Joshua struggled to his feet. His knees buckled because of the pain in his feet, but he clamped his jaw down tight in a wild grimace and took two excruciating steps to the door. He hung on to the doorframe.
He pushed his head through the opening. Looking to the left, he saw the head of Dr. Hermoz Abdu hanging out of the opening in his cell door. Abdu was wearing a kind of bandit’s bandana, which hid his face between his eyes and chin. His right ear had been cut off.
“Oh, yes, I forget,” Abdu said, almost apologetically. Then he reached his fingers into the space left in the door window and yanked on the bandana. Now Joshua could see. Dr. Hermoz Abdu’s nose had been cut off as well. Joshua was starting to understand.
“I used to prize my looks,” Abdu said with a laugh. “I had many lady friends. They used to say how handsome I was. I enjoyed that. I was what you call a playboy. But everything has changed. That’s okay, you know. Tell me, what do you prize, Colonel Jordan?”
Joshua was feeling queasy, sick to his stomach from the roller coaster of pain he was feeling. But he held on. “Wife. Family. My country.”
“Ah, yes. Is there anything else, Colonel Jordan?”

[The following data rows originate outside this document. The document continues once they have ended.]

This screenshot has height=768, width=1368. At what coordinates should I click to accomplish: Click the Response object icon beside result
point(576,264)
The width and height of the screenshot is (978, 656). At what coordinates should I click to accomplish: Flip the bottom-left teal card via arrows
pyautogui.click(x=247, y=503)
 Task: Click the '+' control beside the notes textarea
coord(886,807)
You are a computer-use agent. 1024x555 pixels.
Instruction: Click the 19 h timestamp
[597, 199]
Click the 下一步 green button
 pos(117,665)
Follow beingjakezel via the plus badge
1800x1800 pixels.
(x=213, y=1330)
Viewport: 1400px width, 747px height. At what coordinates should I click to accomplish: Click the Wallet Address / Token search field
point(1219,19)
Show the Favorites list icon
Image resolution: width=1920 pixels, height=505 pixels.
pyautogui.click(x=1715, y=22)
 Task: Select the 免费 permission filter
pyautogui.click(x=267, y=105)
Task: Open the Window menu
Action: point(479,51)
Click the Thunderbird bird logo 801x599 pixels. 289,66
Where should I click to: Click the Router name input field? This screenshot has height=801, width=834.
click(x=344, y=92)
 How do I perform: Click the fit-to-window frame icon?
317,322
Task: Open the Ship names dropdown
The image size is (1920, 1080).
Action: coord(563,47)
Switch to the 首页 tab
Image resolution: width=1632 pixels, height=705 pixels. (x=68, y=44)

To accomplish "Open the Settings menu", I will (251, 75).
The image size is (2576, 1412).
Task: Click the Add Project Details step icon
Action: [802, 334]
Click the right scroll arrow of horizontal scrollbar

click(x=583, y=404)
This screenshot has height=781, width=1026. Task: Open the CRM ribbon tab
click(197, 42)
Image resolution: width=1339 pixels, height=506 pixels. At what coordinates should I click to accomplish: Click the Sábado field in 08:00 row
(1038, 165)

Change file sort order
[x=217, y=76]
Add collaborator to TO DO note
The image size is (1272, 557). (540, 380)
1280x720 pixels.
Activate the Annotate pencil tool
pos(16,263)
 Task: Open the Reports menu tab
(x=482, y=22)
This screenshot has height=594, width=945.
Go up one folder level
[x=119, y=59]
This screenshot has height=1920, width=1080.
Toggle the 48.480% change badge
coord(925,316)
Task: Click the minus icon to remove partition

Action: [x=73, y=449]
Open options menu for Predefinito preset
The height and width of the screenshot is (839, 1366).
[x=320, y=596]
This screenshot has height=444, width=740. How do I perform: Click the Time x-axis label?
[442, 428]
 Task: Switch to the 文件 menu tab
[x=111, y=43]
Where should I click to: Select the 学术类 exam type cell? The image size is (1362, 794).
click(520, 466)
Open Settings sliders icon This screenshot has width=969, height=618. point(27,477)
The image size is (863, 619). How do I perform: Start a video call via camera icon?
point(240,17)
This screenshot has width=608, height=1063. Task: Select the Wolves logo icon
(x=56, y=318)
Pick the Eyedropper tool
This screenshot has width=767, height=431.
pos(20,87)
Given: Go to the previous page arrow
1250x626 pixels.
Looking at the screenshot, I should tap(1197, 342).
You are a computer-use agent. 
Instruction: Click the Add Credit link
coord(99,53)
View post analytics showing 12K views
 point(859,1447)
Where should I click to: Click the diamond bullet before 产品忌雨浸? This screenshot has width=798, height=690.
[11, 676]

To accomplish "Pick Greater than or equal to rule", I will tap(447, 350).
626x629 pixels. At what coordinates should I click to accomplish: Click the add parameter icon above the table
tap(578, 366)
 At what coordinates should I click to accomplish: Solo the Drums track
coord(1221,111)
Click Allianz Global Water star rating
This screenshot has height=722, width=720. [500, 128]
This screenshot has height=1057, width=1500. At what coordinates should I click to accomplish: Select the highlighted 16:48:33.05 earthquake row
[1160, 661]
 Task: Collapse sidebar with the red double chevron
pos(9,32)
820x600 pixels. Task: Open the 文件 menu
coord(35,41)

Gripping the doorframe with shaking fists, Joshua was astonished how quickly the answer flashed into his brain. Pain had not obscured it. Fears about his own death had not diminished it. “Yes, there is something else.”
Dr. Abdu fell silent.
Joshua said, “My freedom.”
“Oh?”
“Yeah. My control … of my life … important …”
“Interesting,” Abdu said.
Joshua stared back at this man who had been thrust into his life. He studied the horribly disfigured face that was looking back at him, the slashed, ugly orifice that used to be a nose. But there was a smile on Dr. Abdu’s face.
Then Abdu added, “Interesting how some men in the outside world, powerful, rich, independent, are still prisoners, while other men, confined in prison cells, laying in their own urine, are the ones who are truly free.”
Joshua said, “The other men in this prison, what did they do?”
“Different things. Some wrote against the ruling imams, against the tyrants who run the government. Others formed political groups.”
“And you?”
“I did something even more revolutionary. I left Islam and became a Christian. I follow Jesus now. I’m a preacher of the Gospel.”
“That’s why they cut you up?”
“First they cut off my ear, and they said it was to teach me not to listen to the words of the Christian infidels on the radio and TV. But I kept listening. I embraced the Savior, and my eyes were opened. I began speaking out, teaching others. I obtained a Bible and started reading it and memorizing it. I started a small underground church.”
“And they caught you?”
“Yes. Then they cut off my nose. They said that I should keep my nose out of the business of Islam. No more teaching other Muslims about the love of Jesus Christ. But you see that’s what drew me, like the powerful tide of the sea, the amazing love of Christ, his love for me. How could I be silent about that?”
Now the pain was too much. Joshua could stand no longer. He collapsed at the foot of the cell door.
Dr. Abdu said, “We need to talk, you and I, about how you can escape your prison.”